Are you among the more than 16 million Americans who has rosacea? The National Rosacea Society states that most people who are affected don’t even know they have this skin condition, the signs of which include
- Redness on the cheeks, forehead, chin, or nose
- Pimples or bumps on the face
- Irritated or watery eyes
- Spider-like visible blood vessels on the face
A variety of treatment options are available for rosacea, and because each case is unique, the therapeutic approaches vary from person to person. Some of those approaches include oral and topical antibiotics, pulsed light therapy, laser treatments, and cryotherapy, among others.
New rosacea treatment
In New Zealand, a team investigated the use of a honey formulation (90% medical-grade kanuka honey and 10% glycerine, a product known as Honeyo) as a treatment for rosacea. Kanuka honey comes from bees who mainly visit the Kunzea ericoides bush, which is found exclusively in Australia and New Zealand.
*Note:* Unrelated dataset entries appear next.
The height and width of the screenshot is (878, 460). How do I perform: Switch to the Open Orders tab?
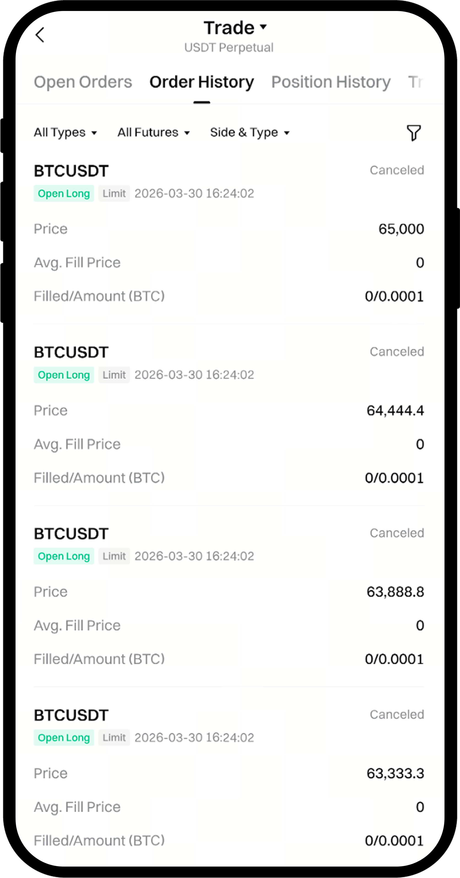pyautogui.click(x=83, y=82)
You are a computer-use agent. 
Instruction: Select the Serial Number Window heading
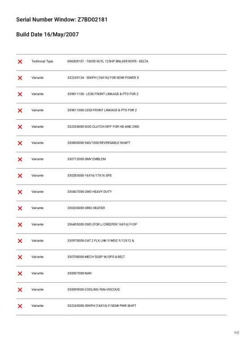pyautogui.click(x=62, y=20)
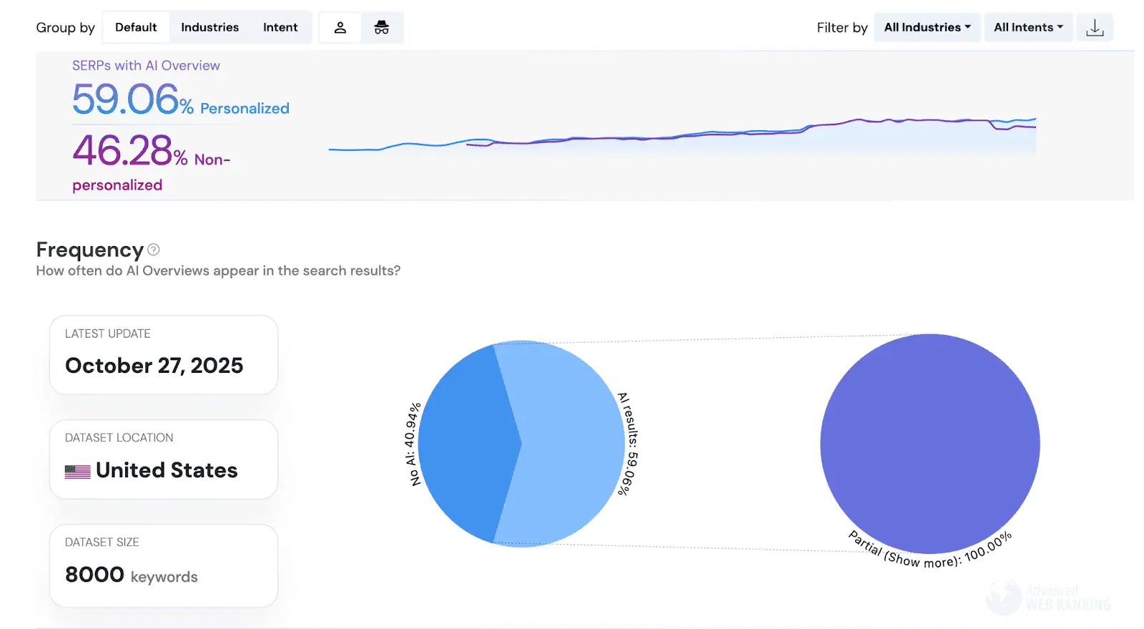The image size is (1144, 629).
Task: Click the Advanced Web Ranking watermark logo
Action: (1048, 598)
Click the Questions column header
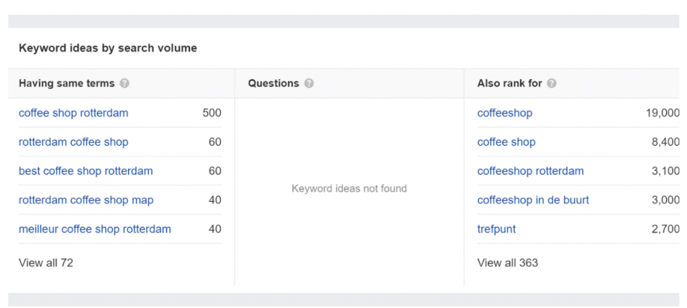Screen dimensions: 687x308 [x=274, y=83]
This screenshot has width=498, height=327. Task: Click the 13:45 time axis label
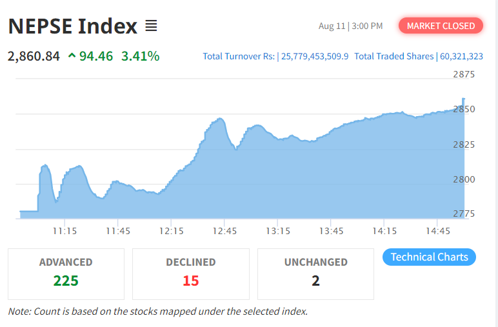(331, 230)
The control group was treated with Cetomacrogol, a cream used to treat dry, irritated skin. A total of 137 adults (age 16 or older) with rosacea were randomly assigned to one of the two groups.
The study lasted eight weeks and the honey or cream were applied twice daily. Each of the participants were asked to keep the honey or cream on the affected area for 30 to 60 minutes before washing it off.
Here’s what the investigators found:
Improvement in rosacea was seen as soon as two weeks into the study
- By the end of the study, 34.3 percent (24 of 68) in the honey group and 17.4 percent (12 of 69) in the control group had achieved at least a 2 point improvement on the IGA-RSS scale. This scale (Investigator Global Assessment of Rosacea Severity Score) is routinely used to evaluate the severity of rosacea.
- The number of participants who had a score of zero (complete resolution of rosacea) was 9 of 68 (13.2%) in the honey group and 2 of 60 (2.9%) of controls
A two-point improvement in the IGA-RSS could represent a change from severe to moderate or from moderate to mild in severity of the disease. The authors concluded that the honey formulation was “an effective treatment for rosacea.”
Dr. Shaun Holt, science director of HoneyLab, which provided the kanuka honey product for the study, explained that mites and bacteria associated with them that dwell deep in the skin are believed to be an underlying cause of rosacea. A reason the honey is effective is that it can kill the microorganisms and reduce inflammation. (Note: None of the authors declared competing interests in this study.)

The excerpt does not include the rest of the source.